• [Objetivo 1]:
Enumere todos os aspectos que, conforme o texto sobre Marcos Leite, a escrita dele sempre valorizou.
• [Objetivo 2]:
Prossiga a redação do texto sobre Marcos Leite, começando após a última frase apresentada.

• [Texto da página]:
************

Marcos Leite - a voz que reinventou o canto coral brasileiro

E aproveitando o post anterior, me permitam falar um pouco sobre o compositor e arranjador Marcos Leite (que fez os arranjos de Pra machucar meu coração e Lata d'água). Vamos lá:

Na minha opinião, poucos músicos transformaram o panorama do canto coral no Brasil como Marcos Leite (1953–2002). Compositor, arranjador e maestro carioca, ele uniu de forma pioneira a linguagem popular e o pensamento coral contemporâneo, criando uma estética própria, brasileira, ousada e sensível. Fundador do grupo vocal Garganta Profunda, Marcos deu nova dimensão à ideia de “coro”: não apenas um conjunto de vozes afinadas, mas um corpo expressivo, que canta, interpreta, respira e se move com teatralidade.

Sua escrita sempre valorizou o ritmo da fala, a pulsação da música urbana, o humor e a delicadeza da canção brasileira. Ao mesmo tempo, trouxe sofisticação harmônica e refinamento técnico, resultado de quem conhecia profundamente a estrutura da música coral erudita, mas queria libertá-la do peso do formalismo.

************

• [Registros de dados]:
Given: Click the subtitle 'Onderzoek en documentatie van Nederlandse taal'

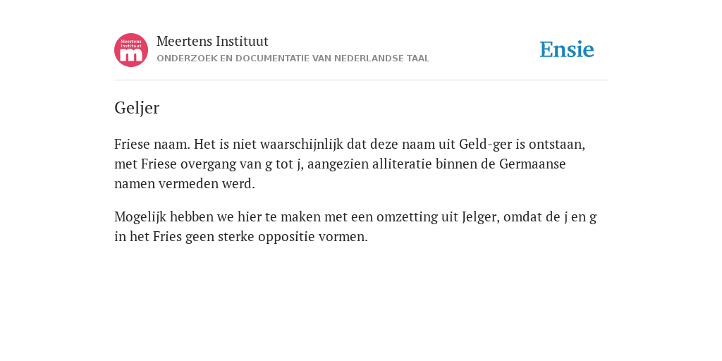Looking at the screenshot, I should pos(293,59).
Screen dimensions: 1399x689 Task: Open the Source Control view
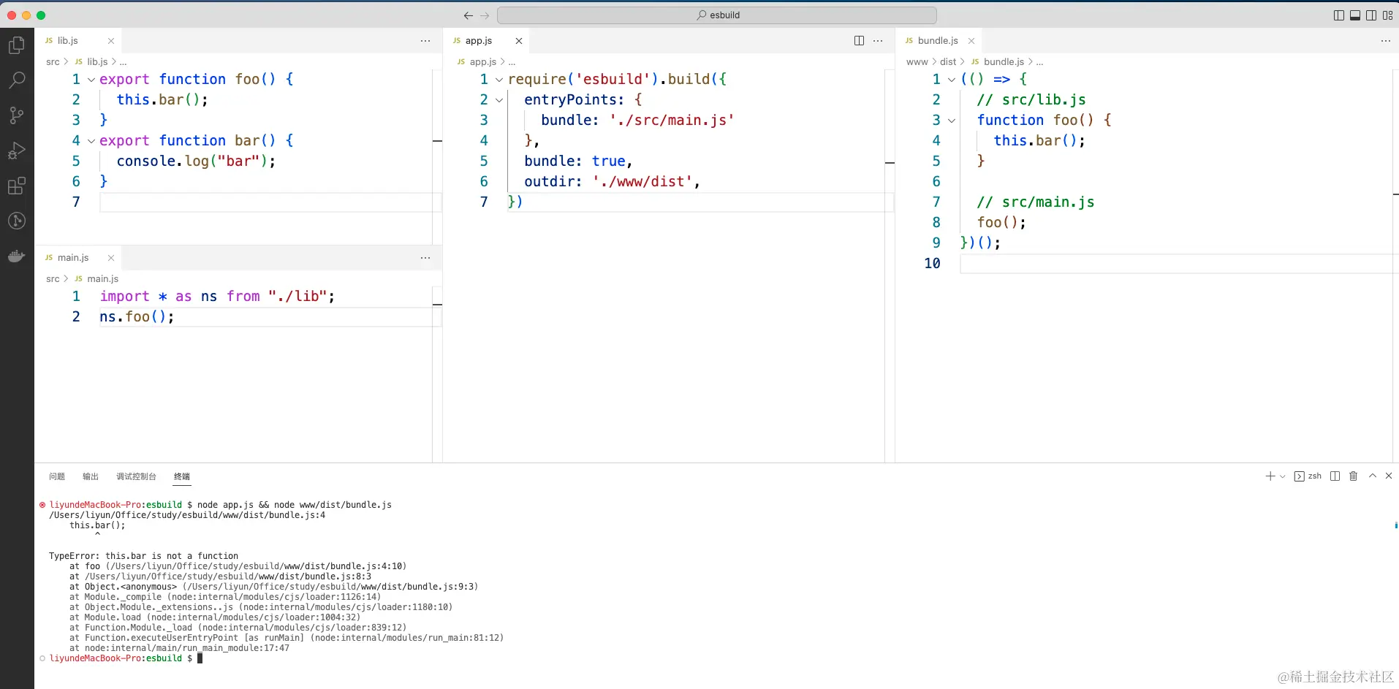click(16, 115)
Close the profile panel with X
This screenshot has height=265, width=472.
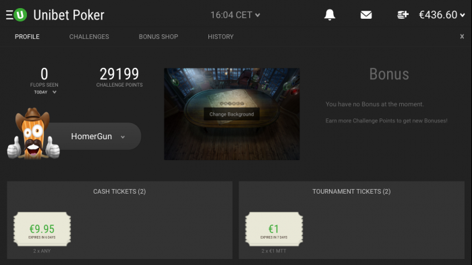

************

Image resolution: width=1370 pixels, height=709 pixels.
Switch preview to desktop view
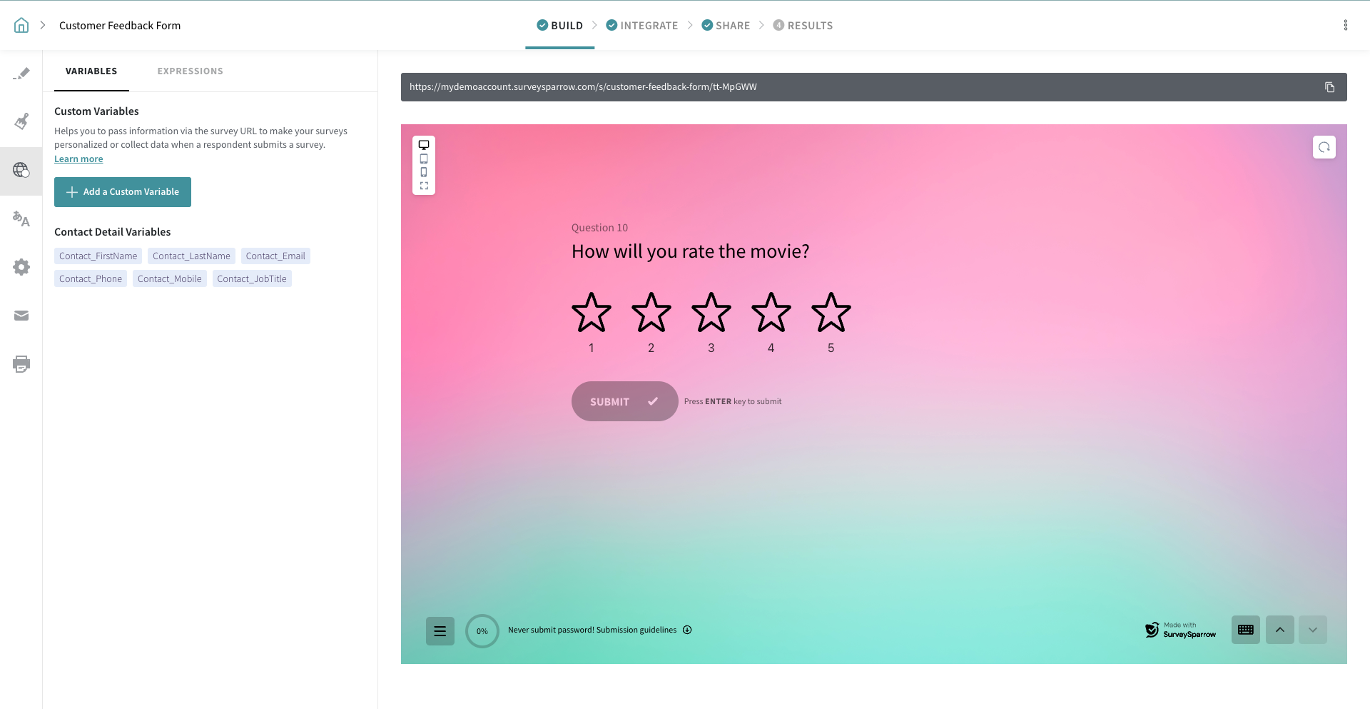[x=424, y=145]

************

• [Resposta do exercício 1]:
- o ritmo da fala
- a pulsação da música urbana
- o humor
- a delicadeza da canção brasileira

• [Resposta do exercício 2]:
Foi ele quem mostrou que a música de Chico Buarque, Milton Nascimento, Gilberto Gil ou Gonzaguinha podia soar em quatro, seis, oito vozes, mantendo a emoção e a identidade brasileira com harmonias criativas e uma liberdade que convidava o público a redescobrir o conhecido. 

Hoje, muito do que se faz em grupos vocais e coros populares no Brasil tem a marca de sua linguagem: a mistura de precisão e leveza, humor e lirismo, erudição e naturalidade. 

Mesmo após sua partida precoce, em 2002, sua música continua viva, seja nos arranjos que seguem sendo cantados por coros de todo o país, seja na memória daqueles que o conheceram ou aprenderam com ele.

Enfim, falar de Marcos Leite é falar de um ponto de virada no canto coral brasileiro, mas também de uma inspiração pessoal. Como regente e educador, sempre admirei nele a coragem de dissolver fronteiras, de mostrar que a música popular pode ser trabalhada com o mesmo rigor, beleza e profundidade que qualquer obra do repertório erudito.

Marcos Leite ensinou que o coro é mais do que técnica, é presença, alegria e partilha. E talvez o maior tributo que possamos prestar à sua memória seja continuar cantando o Brasil, como ele fez: com harmonia, com inteligência e com o coração.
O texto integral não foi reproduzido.